Exercise objective — Repeat the data below with no changes.

(Stored data entries)

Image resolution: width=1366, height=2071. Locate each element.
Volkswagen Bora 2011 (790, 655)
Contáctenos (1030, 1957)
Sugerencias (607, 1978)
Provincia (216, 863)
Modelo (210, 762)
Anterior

Answer space —
Image resolution: width=1366, height=2071. Locate each element.
Volkswagen Bora 2011 (790, 655)
Contáctenos (1030, 1957)
Sugerencias (607, 1978)
Provincia (216, 863)
Modelo (210, 762)
Anterior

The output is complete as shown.